L'ENL tenait sa première convention à Milan, organisée par la Ligue du Nord, le parti anti-euro et anti-immigrés italien.

"Le projet de l'UE a échoué, nous avons versé des milliards que nous ne contrôlons pas. Nous avons généré un monstre dictatorial et ce montre est appelé UE", a poursuivi le député néerlandais. L'UE "n'a pas de solution, n'apporte pas la paix mais apporte des centaines de milliers d'immigrés clandestins qui menacent nos femmes et nos enfants", a-t-il ajouté. Plusieurs représentants de partis membres de l'ENL ont pris la parole au cours de la soirée pour dénoncer aussi bien la Commission de Bruxelles "non élue mais qui négocie les traités" internationaux, que les arrivées massives d'immigrés et réfugiés ou la monnaie unique. Matteo Salvini, chef de la Ligue du Nord, a critiqué une Europe qui "s'écroule sous la faim, l'immigration et le chômage". "Sont-ils vraiment des imbéciles ou sont-ils payés pour faire les imbéciles ?", a-t-il lancé à propos des responsables des institutions européennes.

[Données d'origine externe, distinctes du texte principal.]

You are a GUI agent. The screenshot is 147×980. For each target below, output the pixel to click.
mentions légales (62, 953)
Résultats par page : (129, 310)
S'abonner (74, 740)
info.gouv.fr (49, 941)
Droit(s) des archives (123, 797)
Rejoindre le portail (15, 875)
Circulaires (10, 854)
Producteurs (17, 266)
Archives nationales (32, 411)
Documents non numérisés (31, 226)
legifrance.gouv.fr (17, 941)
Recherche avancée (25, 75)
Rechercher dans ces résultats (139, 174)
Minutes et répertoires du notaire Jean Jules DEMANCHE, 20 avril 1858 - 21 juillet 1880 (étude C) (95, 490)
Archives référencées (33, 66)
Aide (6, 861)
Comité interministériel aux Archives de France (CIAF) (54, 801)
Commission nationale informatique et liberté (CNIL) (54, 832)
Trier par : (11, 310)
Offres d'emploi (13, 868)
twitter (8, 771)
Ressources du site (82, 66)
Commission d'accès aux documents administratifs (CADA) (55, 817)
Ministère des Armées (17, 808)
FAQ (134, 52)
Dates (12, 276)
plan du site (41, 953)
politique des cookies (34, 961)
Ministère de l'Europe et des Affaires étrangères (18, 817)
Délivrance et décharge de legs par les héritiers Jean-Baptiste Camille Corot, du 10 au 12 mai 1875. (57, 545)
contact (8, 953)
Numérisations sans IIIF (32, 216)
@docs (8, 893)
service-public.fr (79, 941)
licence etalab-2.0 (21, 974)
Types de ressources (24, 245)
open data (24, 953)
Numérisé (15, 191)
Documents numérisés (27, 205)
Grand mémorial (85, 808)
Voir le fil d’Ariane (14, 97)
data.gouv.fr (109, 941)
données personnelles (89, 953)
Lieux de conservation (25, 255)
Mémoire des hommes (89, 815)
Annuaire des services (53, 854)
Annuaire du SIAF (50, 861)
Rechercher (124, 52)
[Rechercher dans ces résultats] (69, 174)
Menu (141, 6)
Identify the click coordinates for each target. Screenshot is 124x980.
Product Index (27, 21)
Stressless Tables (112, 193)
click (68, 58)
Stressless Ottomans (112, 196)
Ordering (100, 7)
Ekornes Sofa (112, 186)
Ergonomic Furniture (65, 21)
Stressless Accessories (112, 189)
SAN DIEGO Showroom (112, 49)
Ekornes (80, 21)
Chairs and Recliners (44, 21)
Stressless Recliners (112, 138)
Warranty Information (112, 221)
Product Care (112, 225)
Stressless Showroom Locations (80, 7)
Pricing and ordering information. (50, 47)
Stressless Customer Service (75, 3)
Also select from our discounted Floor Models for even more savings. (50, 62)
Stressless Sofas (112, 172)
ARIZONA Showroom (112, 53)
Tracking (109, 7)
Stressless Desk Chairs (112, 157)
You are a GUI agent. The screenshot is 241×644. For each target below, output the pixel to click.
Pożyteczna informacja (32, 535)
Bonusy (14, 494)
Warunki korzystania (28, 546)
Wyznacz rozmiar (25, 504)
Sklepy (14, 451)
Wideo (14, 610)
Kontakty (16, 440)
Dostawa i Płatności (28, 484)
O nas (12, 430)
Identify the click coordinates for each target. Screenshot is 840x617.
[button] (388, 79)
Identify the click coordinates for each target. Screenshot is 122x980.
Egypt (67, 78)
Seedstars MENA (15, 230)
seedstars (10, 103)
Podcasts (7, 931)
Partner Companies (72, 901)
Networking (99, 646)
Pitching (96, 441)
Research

"Ils veulent une Europe avec peu d'Européens et beaucoup d'immigrés, ils payent leurs erreurs avec notre argent", a-t-il ajouté. Marine Le Pen a reçu une ovation debout du public, constitué de plusieurs centaines de militants et sympathisants de ces partis qui se définissent de droite ou "patriotiques", présents dans la salle des congrès de la foire de Milan placée sous haute surveillance policière. "La crise grecque a démontré que la monnaie unique est contre la démocratie", a-t-elle déclaré, dénonçant au passage les sanctions contre la Russie ou l'allégeance aux intérêts américains.

"On n'en peut plus de cette Union européenne qui envahit de plus en plus notre intimité", a-t-elle ajouté, appelant à un retour aux monnaies nationales qui marquerait la fin de l'austérité en Europe, selon ses dires.